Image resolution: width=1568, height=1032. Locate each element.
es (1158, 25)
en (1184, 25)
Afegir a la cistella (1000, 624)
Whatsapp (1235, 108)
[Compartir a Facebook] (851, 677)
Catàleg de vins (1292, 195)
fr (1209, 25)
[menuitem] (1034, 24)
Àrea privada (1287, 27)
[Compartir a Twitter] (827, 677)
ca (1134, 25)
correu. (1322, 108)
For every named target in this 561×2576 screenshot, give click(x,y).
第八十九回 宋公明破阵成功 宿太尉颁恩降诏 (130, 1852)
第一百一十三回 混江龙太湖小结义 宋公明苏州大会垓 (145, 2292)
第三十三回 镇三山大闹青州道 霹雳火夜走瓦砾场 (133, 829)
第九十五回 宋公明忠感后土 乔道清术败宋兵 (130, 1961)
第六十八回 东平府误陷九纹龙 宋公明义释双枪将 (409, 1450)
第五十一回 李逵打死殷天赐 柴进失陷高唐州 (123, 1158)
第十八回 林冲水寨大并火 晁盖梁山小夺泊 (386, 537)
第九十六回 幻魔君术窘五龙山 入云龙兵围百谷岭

EXERCISE DIRECTIONS
Write the material above as a JSON list of strings, one string per line, leaving out blank lines.

RESULT
[
  "Image resolution: width=1568, height=1032. Locate each element.",
  "es (1158, 25)",
  "en (1184, 25)",
  "Afegir a la cistella (1000, 624)",
  "Whatsapp (1235, 108)",
  "[Compartir a Facebook] (851, 677)",
  "Catàleg de vins (1292, 195)",
  "fr (1209, 25)",
  "[menuitem] (1034, 24)",
  "Àrea privada (1287, 27)",
  "[Compartir a Twitter] (827, 677)",
  "ca (1134, 25)",
  "correu. (1322, 108)",
  "For every named target in this 561×2576 screenshot, give click(x,y).",
  "第八十九回 宋公明破阵成功 宿太尉颁恩降诏 (130, 1852)",
  "第一百一十三回 混江龙太湖小结义 宋公明苏州大会垓 (145, 2292)",
  "第三十三回 镇三山大闹青州道 霹雳火夜走瓦砾场 (133, 829)",
  "第九十五回 宋公明忠感后土 乔道清术败宋兵 (130, 1961)",
  "第六十八回 东平府误陷九纹龙 宋公明义释双枪将 (409, 1450)",
  "第五十一回 李逵打死殷天赐 柴进失陷高唐州 (123, 1158)",
  "第十八回 林冲水寨大并火 晁盖梁山小夺泊 (386, 537)",
  "第九十六回 幻魔君术窘五龙山 入云龙兵围百谷岭"
]